Why? Because under Spanish law, an employment contract is tied to a specific employer with agreement of the employee, so, moving an employee from an EoR to a client company cannot be done without the employee’s consent unless there is a Transfer of Undertakings (TUPE). However, a true TUPE , regulated in Article 44 of the Spanish Workers’ Statute (hereinafter `WS´), only occurs when there is a transfer of a business unit or economic activity and the employees are part of that transferring unit.

When transferring an employee from an EoR to the client company, there is no real business unit being transferred, only individuals, so article 44 WS usually does not apply and therefore the consent of the employee is needed because it is just a transfer of contract, but not a TUPE. 

As a result, what actually happens in these cases is:

-The EoR terminates the employment contract, but this termination must be mutually agreed, otherwise, it could trigger the unfair dismissal risk for the EoR. Afterwards, the client company hires the employee directly, or

- The employee voluntarily resigns from the EoR and signs a new contract with the client company. 

Employees are quite reluctant in both scenarios because when mutually terminating a contract or when resigning, the employee loses all rights to unemployment benefits and possible severance compensations.

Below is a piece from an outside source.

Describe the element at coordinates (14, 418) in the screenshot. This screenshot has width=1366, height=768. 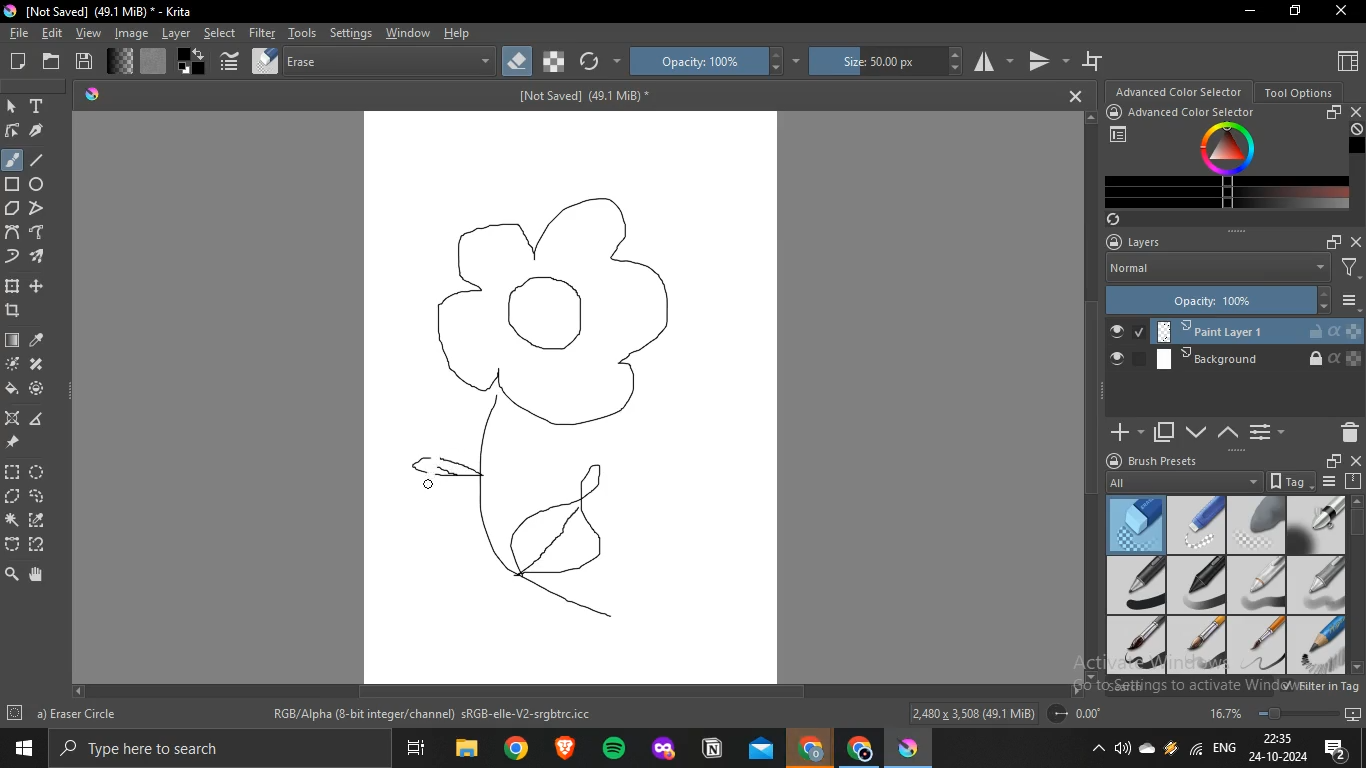
I see `assitant tool` at that location.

Therefore, both the possible mutual termination / voluntary resignations are signed at the same time as the new contract with the client company. In addition, the employee would probably require the client company to acknowledge in writing the continuous employment, keeping the seniority as of the first day of service with the EoR.

GERMANY

In Germany, an employment relationship cannot, in principle, simply be ‘transferred’ from the EoR to another entity. An automatic transfer is possible in the event of a transfer of business under Section 613a of the German Civil Code (BGB), i.e. when an economic entity (an undertaking or part thereof) is transferred to the German company and the employee is assigned to that entity. However, this scenario does not typically apply in EoR structures, as only individual employees change employers, rather than an organisationally distinct entity being transferred.

In the absence of such a transfer of business, the only option is a contractual solution: the existing employment relationship with the EoR must be terminated and a new employment relationship established with the German entity. A ‘takeover’ of the contract is only possible with the employee’s express consent. In practice, this usually takes the form of a termination agreement with the EoR and a seamlessly following new contract with the German company, often accompanied by agreements on the recognition of length of service to avoid disadvantages for the employee.

AUTHORS

Nuria Naranjo is an attorney-at-law at álvarez lentner, the Spanish member of Ellint based in Madrid. 

She is qualified to practice law in Spain, after doing her legal practice studies at Carlos III University. She provides assistance, both in and out court, and in most cases to companies but also to employees. And last but not least, she is willing to write appealing juridical articles for other lawyers colleagues and clients to keep them up to date.

Dr. Luise Brunk is an Attorney at Law at Altenburg, the German member of Ellint. She is espesialized on Social law (company audits, status determination procedures), New work models (mobile working, workation)
Labour and employment contract law, Dismissal protection law, Works constitution law,

She studied in Freiburg and Paris and Doctorate on 2020.